[Begin Dataset records]

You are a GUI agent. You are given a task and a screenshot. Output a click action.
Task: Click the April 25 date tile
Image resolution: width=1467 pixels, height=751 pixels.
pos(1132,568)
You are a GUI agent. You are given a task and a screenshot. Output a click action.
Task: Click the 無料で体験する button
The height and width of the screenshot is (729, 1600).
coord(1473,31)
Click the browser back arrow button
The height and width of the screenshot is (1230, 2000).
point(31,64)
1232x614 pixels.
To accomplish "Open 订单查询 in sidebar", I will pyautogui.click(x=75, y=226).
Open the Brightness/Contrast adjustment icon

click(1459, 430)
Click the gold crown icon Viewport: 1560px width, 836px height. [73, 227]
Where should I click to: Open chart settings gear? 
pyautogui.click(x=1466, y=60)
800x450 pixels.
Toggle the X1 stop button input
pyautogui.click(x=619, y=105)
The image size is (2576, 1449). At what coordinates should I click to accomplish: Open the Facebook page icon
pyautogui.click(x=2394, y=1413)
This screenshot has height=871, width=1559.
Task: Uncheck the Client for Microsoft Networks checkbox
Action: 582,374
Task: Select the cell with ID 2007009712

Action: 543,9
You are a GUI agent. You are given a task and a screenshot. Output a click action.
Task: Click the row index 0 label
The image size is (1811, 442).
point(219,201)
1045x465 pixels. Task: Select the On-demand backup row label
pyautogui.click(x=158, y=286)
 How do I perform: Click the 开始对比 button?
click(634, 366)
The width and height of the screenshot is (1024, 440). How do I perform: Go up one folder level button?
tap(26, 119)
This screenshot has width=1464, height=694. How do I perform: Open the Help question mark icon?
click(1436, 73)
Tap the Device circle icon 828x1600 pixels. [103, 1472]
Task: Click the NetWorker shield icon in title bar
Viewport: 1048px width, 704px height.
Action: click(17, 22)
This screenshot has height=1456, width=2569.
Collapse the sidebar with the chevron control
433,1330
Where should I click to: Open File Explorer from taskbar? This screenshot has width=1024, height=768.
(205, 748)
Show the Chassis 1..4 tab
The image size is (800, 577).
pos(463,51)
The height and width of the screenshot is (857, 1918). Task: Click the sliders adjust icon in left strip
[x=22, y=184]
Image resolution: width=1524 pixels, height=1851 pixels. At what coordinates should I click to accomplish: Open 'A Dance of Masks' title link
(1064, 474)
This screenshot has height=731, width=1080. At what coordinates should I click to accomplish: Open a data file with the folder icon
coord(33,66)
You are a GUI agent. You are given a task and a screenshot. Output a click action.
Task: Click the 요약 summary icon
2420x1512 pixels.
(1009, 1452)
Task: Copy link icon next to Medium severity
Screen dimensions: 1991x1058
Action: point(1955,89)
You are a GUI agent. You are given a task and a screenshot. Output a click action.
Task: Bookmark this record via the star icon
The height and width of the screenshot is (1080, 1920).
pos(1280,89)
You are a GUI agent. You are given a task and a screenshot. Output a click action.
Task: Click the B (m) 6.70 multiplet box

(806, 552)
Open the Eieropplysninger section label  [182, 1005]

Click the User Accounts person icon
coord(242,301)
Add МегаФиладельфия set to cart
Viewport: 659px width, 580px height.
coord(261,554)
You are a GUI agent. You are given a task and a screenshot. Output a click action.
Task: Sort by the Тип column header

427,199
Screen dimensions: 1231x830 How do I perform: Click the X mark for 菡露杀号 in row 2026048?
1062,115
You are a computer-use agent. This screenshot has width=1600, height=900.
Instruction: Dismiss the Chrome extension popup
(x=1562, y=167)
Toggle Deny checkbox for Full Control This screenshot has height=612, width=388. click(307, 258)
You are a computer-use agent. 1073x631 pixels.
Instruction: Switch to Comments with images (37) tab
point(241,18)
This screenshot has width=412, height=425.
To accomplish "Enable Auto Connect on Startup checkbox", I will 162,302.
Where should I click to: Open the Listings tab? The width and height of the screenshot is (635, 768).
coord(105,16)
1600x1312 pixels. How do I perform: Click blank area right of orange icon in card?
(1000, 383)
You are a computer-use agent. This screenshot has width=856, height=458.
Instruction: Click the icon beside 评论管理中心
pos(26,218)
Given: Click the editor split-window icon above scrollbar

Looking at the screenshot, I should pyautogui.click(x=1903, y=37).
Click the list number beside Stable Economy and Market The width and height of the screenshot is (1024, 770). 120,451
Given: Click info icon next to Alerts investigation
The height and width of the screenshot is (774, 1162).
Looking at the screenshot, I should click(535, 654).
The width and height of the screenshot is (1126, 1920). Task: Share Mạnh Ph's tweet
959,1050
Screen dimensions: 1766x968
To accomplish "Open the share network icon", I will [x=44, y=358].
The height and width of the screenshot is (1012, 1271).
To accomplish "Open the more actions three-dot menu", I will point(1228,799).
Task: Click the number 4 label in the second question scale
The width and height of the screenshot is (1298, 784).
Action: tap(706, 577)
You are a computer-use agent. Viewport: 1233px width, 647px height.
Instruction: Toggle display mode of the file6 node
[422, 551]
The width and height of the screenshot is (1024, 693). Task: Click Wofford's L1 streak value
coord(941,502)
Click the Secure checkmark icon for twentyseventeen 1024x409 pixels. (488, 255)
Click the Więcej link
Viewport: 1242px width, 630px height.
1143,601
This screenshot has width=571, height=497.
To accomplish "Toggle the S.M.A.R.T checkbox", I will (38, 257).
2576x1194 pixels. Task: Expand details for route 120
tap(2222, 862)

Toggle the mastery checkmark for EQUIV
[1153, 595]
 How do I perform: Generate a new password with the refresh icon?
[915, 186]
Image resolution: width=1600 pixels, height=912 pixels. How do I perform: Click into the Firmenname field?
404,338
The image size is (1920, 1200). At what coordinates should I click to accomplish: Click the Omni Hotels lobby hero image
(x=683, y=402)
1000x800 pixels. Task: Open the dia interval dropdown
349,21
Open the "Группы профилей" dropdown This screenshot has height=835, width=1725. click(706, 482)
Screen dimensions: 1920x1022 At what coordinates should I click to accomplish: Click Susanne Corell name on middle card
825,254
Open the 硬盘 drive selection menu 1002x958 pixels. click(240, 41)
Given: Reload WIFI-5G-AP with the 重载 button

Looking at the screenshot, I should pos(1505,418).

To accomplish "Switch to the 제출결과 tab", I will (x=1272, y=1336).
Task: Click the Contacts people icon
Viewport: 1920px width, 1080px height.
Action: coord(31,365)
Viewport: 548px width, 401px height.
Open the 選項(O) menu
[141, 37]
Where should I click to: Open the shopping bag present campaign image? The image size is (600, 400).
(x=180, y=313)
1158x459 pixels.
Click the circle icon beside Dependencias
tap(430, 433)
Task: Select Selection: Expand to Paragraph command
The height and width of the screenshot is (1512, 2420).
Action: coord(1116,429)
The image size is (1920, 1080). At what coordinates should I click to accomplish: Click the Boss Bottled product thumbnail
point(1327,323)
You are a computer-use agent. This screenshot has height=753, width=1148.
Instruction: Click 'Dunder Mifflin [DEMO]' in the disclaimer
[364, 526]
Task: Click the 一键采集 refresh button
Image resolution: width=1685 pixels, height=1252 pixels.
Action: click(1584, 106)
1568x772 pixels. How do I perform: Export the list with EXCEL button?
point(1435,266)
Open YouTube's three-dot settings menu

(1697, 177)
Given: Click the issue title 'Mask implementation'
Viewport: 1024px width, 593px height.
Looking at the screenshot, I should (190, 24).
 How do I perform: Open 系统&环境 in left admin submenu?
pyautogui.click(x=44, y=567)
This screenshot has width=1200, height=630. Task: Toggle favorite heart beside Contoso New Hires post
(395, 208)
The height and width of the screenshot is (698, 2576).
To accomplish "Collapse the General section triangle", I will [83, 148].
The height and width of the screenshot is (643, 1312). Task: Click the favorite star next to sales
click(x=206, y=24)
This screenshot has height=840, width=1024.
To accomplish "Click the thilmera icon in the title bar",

[End Dataset records]

▶ _Directive_: Pull out every line of the data above that contains the string "favorite", matching case exactly.

▶ _Task result_:
This screenshot has width=1200, height=630. Task: Toggle favorite heart beside Contoso New Hires post
The height and width of the screenshot is (643, 1312). Task: Click the favorite star next to sales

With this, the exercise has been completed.